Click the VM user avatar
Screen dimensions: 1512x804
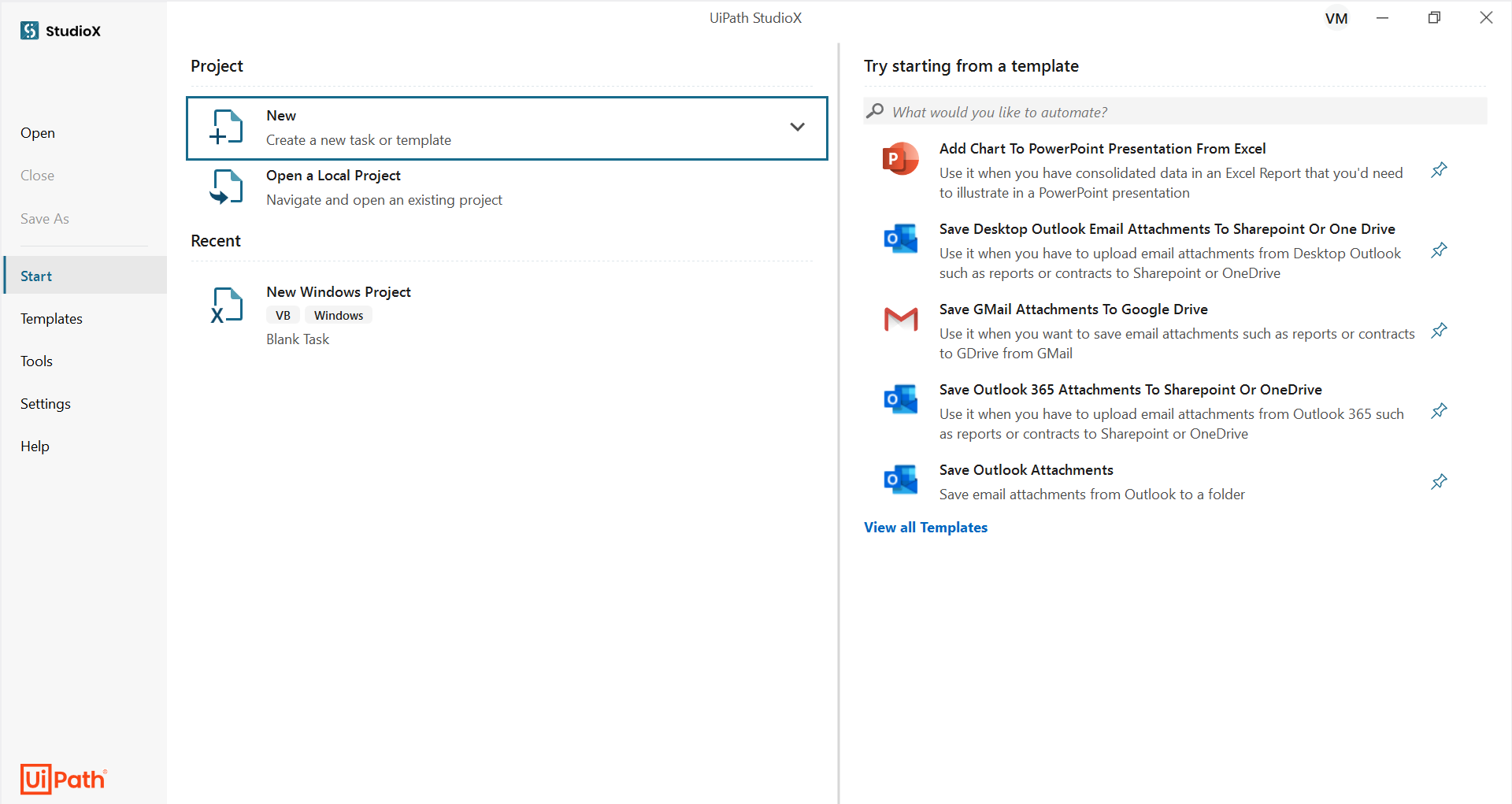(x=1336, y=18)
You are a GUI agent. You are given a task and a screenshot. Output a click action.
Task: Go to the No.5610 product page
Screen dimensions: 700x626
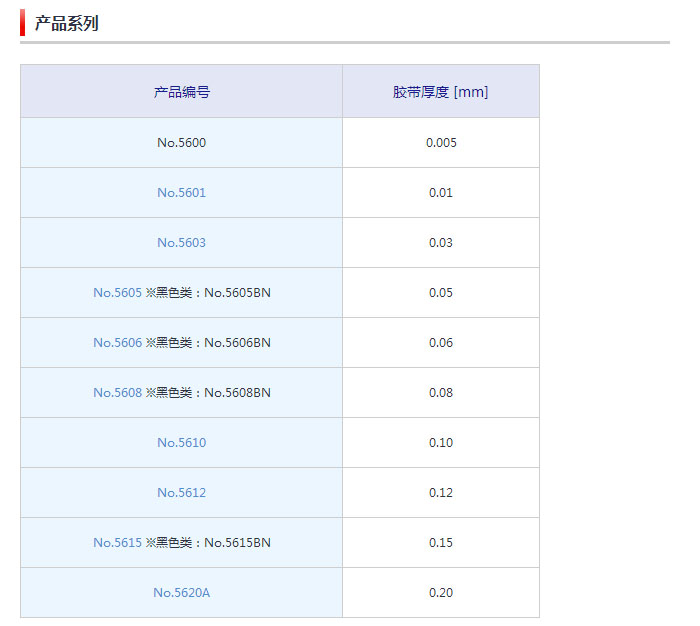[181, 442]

• • • • • • •

_Directions:_ Copy every line of the records above word for word, leaving out the pictures.

_Output of the exercise:_
Click the VM user avatar
Screen dimensions: 1512x804
(x=1336, y=18)
You are a GUI agent. You are given a task and a screenshot. Output a click action.
Task: Go to the No.5610 product page
Screen dimensions: 700x626
[181, 442]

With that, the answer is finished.